I just really don't understand, especially from a mans point of view, how he could let any other man, or even a woman but especially another man come anywhere near his Mrs. It's polar opposite to what I believe in.

But like they say, the world would be a boring place if we were all the same


----------



## B.I.G (Jun 23, 2011)

Not for me at all but each to their own.. If everyone liked the same shît then it would be a boring world!


----------



## Major Eyeswater (Nov 2, 2013)

Riddar said:


> I 'kinda' get the whole honesty approach that seems to be said from the people that are into this. You appreciate the honesty between each other that you want to have sexual pleasure with somebody else. I think that's what you're saying.


This is part of it, but it goes a lot deeper than that. In order to bring other people into your sexytime, you need to have honest & open discussions with each other about what you are cool with & what you are not. This honesty & openness then extends into all aspects of your sex life. Because we had all these rather awkward conversations years ago, we're much more able to talk about our sex lives properly.
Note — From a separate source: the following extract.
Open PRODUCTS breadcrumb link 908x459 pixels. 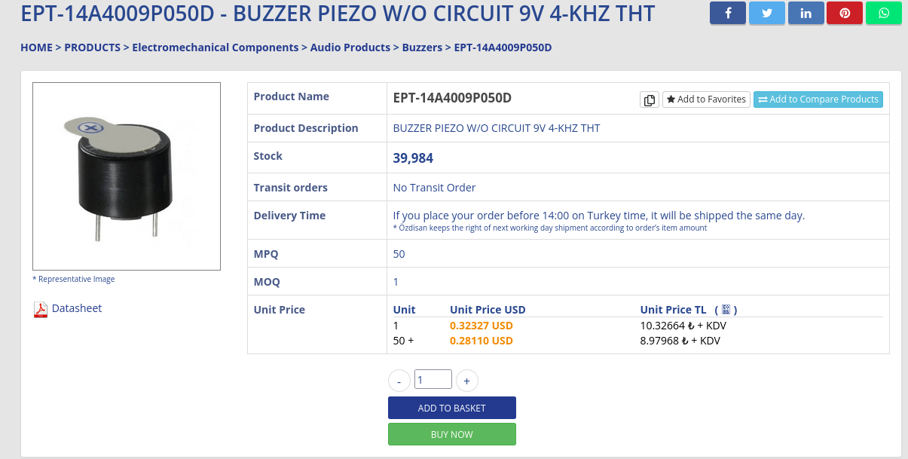[x=92, y=47]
Neither of us are afraid to suggest something new, or afraid to say if that something didn't work.

Couples who are swingers very rarely have affairs - because it brings the whole 'I fancy having a bit of fun with someone else' out into the open, and into an environment where it's controlled. As I said upthread, very few of the swinger couples we have known for years have split up, and I'm sure one of the main reasons is that the urge to cheat in these sorts of relationships gets diffused. Who in their right mind wants all the risk & drama of a clandestine affair when you can just go to a party on Saturday night & get what you're after.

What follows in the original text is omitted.